The Handler Cabin shell is complete. Next up are windows, the door, and the all the internal work (roof insulation, spray foam etc). Because we didn't have a roof on the cabin during the October ice storm, there is a thick layer of ice across the floor. It'll take a few days of a wood stove cranking to dry out the inside of the shell.

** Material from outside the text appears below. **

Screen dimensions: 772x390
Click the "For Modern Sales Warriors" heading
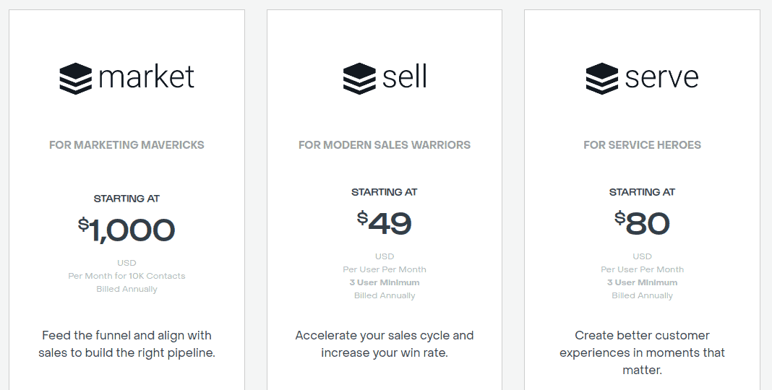pos(385,145)
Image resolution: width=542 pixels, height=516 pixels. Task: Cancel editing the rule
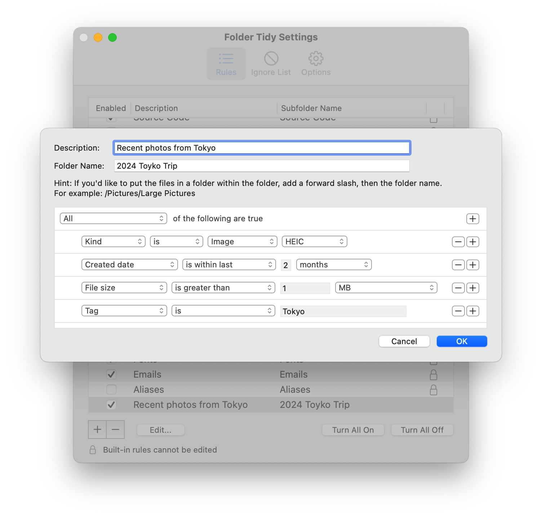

We haven't worked on the handler cabin for a little over a week due to training, and Derek was installing a Webasto Heater in the diesel truck! What is a Webasto? It's a heating system that is integrated into the engine coolant circuit and brings the engine up to operating temperature before starting. Meaning that even if it's -40F, and we arrive at a frozen truck after a long training run, we don't have to fire up the generator and plug the truck in for hours. We can just start the Wabasto heater and 30 minutes to an hour later, voila! The truck fires right up. Even better, while the Wabasto is working its magic, it is heating the cab of the truck too. Can you tell I'm excited? No more lugging a generator around, building a fire to warm up the frozen generator, waiting hours with the truck plugged into the generator, or sitting in a frozen truck! Woot woot!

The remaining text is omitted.